Saved data entries:
- - - - -

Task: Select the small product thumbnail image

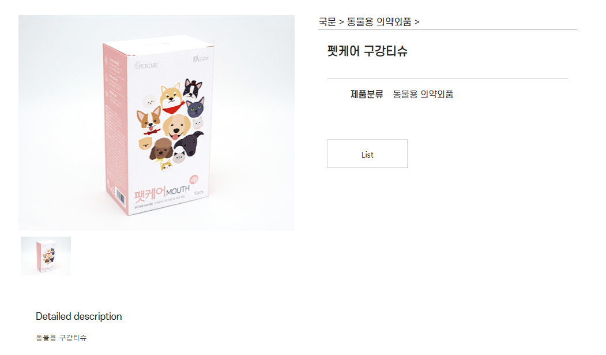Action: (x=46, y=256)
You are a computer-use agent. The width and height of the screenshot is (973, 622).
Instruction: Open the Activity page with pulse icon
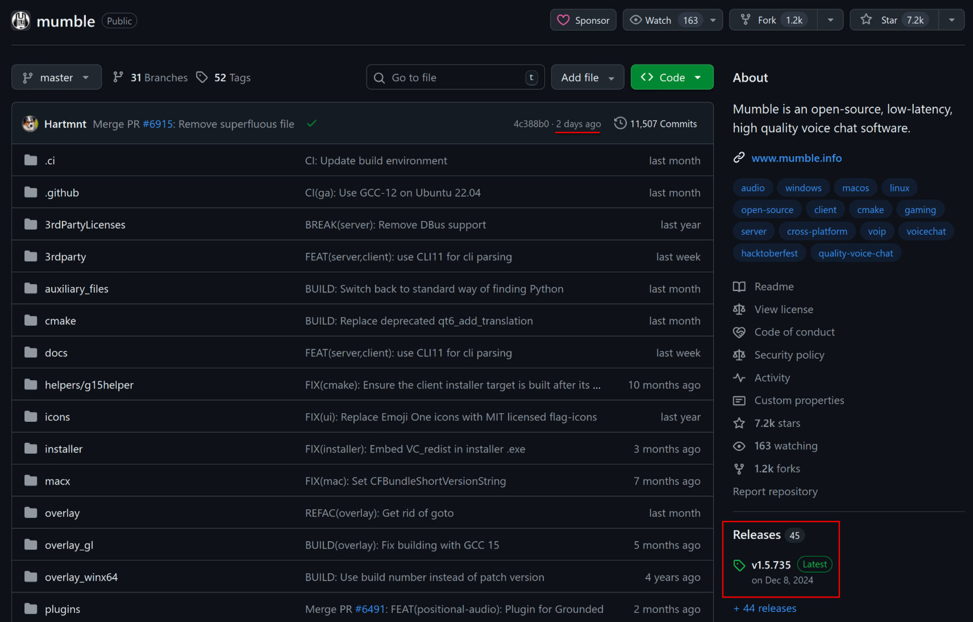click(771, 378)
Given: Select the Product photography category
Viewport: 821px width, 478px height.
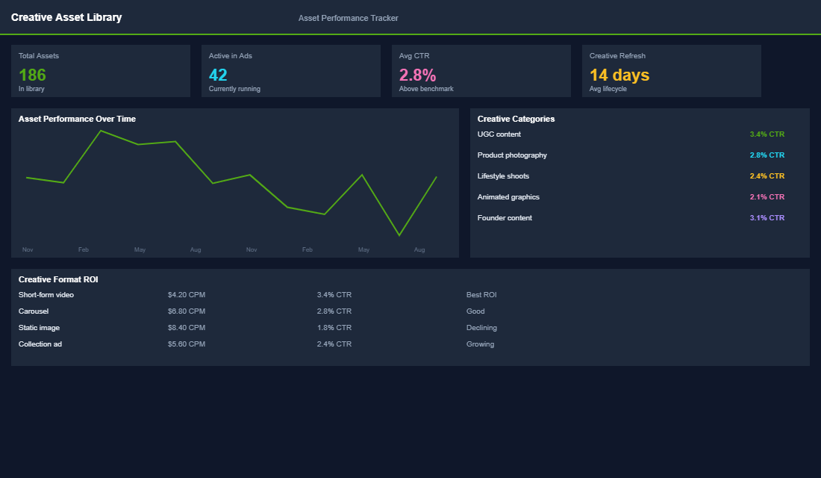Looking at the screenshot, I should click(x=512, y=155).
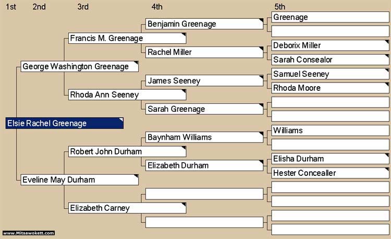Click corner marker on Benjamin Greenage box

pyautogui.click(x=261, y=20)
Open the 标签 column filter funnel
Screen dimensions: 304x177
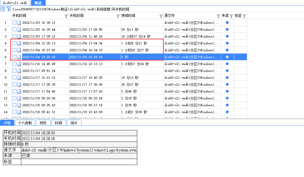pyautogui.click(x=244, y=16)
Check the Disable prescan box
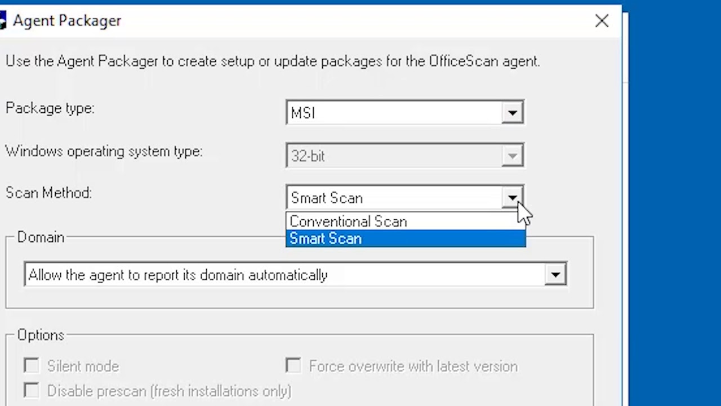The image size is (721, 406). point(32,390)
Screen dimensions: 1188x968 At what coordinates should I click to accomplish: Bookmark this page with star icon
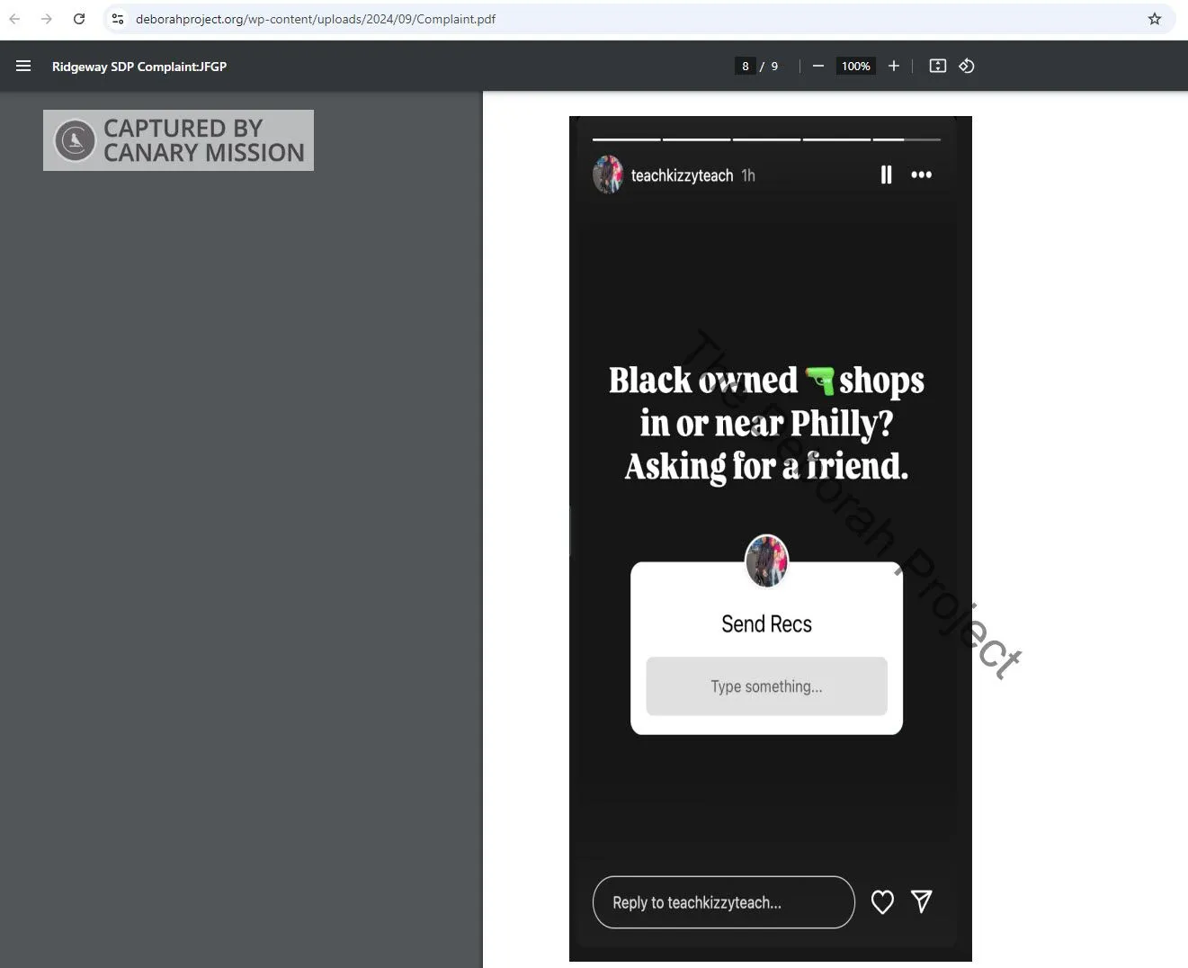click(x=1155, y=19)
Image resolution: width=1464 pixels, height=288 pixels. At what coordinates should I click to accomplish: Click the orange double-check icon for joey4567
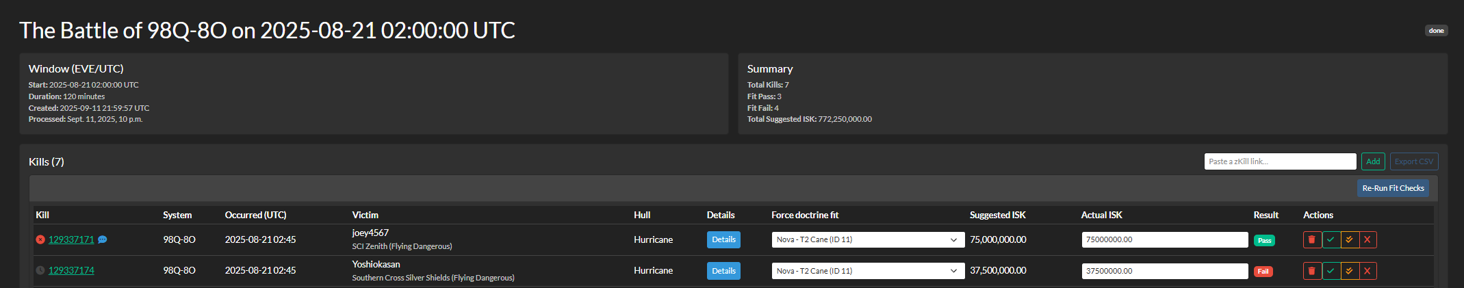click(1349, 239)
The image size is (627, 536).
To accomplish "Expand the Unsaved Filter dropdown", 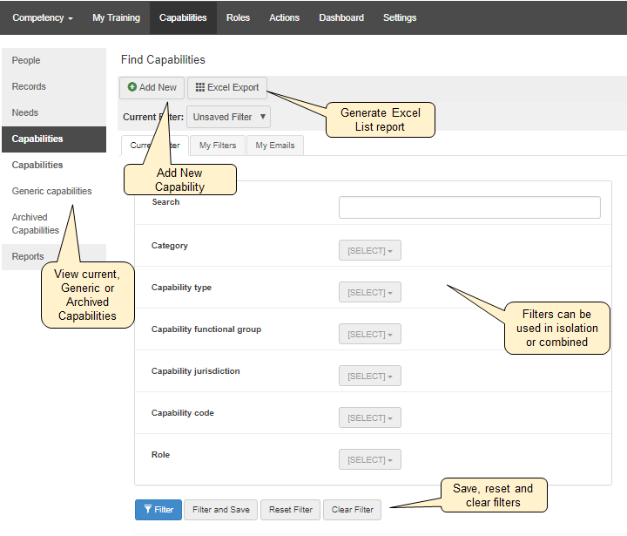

- - - - -

§ REQUIRED WORK: All records above are to be output verbatim, with their pictures omitted.

§ EXERCISE ANSWER:
Task: Select the small product thumbnail image

Action: (x=46, y=256)
You are a computer-use agent. The width and height of the screenshot is (973, 622).
Instruction: Open the Activity page with pulse icon
click(771, 378)
Given: Select the Product photography category
Viewport: 821px width, 478px height.
Looking at the screenshot, I should click(x=512, y=155).
Click corner marker on Benjamin Greenage box

pyautogui.click(x=261, y=20)
Open the 标签 column filter funnel
Screen dimensions: 304x177
pyautogui.click(x=244, y=16)
Check the Disable prescan box
The image size is (721, 406). point(32,390)
Screen dimensions: 1188x968 At what coordinates should I click to accomplish: Bookmark this page with star icon
click(x=1155, y=19)
Image resolution: width=1464 pixels, height=288 pixels. At what coordinates should I click to accomplish: Click the orange double-check icon for joey4567
click(1349, 239)
The image size is (627, 536).
To accomplish "Expand the Unsaved Filter dropdown", 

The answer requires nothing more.